### WORK INSTRUCTION
Please tally the lines in the material below that contain the word "computer", and give the count only.

### SOURCE DATA
↓↓↓

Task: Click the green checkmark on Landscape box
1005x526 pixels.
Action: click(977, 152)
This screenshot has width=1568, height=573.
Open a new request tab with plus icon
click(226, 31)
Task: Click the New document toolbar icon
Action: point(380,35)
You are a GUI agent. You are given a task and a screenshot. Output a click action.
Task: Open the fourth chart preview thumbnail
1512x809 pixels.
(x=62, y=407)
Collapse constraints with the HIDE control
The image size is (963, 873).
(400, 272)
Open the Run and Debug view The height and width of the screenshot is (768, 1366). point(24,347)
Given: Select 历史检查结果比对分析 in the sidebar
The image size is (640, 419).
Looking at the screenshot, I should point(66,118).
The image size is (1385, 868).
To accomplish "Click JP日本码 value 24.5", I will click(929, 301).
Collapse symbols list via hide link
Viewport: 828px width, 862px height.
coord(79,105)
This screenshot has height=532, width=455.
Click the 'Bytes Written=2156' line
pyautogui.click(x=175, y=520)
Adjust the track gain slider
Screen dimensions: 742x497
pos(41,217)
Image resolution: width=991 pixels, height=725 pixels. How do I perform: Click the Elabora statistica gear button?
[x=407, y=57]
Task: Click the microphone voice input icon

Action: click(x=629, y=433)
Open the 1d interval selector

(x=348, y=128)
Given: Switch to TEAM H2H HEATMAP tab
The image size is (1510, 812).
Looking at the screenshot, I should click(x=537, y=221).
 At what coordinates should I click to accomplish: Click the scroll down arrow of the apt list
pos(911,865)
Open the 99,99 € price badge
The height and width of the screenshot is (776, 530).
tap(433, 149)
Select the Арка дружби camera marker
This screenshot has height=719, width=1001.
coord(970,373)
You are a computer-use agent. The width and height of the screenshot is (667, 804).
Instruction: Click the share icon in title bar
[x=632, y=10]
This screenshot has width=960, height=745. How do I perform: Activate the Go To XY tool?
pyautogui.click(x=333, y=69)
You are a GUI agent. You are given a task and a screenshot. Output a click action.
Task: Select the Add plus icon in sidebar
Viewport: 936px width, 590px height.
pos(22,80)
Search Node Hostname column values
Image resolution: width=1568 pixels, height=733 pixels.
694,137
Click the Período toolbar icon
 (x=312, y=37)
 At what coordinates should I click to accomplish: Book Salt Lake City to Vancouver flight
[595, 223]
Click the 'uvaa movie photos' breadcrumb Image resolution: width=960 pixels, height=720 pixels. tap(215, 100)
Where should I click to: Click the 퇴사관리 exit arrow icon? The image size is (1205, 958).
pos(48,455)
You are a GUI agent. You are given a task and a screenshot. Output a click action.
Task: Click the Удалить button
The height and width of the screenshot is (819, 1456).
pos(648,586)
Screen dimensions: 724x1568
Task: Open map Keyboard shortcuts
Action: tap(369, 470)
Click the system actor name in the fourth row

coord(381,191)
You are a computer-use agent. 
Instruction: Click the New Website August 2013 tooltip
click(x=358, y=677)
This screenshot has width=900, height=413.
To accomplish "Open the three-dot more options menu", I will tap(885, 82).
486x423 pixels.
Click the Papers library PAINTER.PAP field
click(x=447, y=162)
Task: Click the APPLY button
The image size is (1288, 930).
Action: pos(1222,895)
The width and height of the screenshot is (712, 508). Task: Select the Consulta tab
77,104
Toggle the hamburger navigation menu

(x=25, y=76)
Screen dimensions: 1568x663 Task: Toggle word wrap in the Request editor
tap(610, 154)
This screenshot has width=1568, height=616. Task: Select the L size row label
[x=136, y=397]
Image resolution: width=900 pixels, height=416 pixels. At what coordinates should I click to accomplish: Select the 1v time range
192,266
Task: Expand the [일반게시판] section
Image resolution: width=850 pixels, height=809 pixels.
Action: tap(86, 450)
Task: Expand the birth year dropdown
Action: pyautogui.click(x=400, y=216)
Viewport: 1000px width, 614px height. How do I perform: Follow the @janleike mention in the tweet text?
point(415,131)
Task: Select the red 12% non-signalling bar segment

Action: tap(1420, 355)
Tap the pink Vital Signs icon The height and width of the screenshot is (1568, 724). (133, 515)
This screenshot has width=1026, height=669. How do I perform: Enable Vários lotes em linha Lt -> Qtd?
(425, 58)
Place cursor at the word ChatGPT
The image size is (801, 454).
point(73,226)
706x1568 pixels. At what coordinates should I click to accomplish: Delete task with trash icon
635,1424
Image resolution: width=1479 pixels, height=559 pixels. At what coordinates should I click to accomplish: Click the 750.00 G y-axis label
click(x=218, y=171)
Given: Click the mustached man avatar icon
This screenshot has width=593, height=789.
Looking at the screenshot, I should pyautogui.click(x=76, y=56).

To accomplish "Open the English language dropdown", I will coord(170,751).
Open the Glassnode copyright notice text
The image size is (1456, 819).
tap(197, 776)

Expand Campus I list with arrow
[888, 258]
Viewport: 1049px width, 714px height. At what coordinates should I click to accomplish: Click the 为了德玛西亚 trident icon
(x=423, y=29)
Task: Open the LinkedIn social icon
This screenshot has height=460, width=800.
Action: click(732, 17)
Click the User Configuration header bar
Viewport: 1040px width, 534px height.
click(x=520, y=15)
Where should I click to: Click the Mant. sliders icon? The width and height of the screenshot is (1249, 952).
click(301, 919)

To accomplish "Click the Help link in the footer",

↑↑↑

### ANSWER FOR THE TASK
2